-- Listed records follows --
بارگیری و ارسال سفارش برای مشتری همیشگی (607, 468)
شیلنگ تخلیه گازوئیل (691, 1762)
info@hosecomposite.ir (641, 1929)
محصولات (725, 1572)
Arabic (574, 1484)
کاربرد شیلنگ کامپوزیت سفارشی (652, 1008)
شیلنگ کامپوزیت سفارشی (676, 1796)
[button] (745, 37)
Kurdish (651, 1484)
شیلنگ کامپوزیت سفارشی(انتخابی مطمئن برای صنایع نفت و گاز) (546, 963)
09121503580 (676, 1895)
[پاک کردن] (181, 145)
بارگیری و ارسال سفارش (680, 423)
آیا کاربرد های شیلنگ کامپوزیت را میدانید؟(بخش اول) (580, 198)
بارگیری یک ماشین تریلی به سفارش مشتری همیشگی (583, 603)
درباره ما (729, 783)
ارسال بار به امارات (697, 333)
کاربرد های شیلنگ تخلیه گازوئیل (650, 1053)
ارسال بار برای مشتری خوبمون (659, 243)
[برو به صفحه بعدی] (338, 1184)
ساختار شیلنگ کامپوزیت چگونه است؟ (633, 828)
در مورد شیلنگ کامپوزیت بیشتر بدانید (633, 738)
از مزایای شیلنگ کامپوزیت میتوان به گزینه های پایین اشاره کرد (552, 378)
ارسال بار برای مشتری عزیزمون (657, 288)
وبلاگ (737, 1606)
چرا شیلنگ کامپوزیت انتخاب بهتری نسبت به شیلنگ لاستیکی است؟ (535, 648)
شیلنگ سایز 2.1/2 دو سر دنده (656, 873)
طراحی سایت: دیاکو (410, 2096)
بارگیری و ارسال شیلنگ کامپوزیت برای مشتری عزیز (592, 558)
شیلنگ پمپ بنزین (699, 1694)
-- Listed records concluded --
-- Listed records follows --
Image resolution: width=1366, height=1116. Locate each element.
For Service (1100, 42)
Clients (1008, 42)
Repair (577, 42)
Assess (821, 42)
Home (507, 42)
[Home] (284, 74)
-- Listed records concluded --
## Exercise instructions
Search the records for the word "ارسال" and copy every line where it occurs.

## Solution
بارگیری و ارسال سفارش برای مشتری همیشگی (607, 468)
بارگیری و ارسال سفارش (680, 423)
ارسال بار به امارات (697, 333)
ارسال بار برای مشتری خوبمون (659, 243)
ارسال بار برای مشتری عزیزمون (657, 288)
بارگیری و ارسال شیلنگ کامپوزیت برای مشتری عزیز (592, 558)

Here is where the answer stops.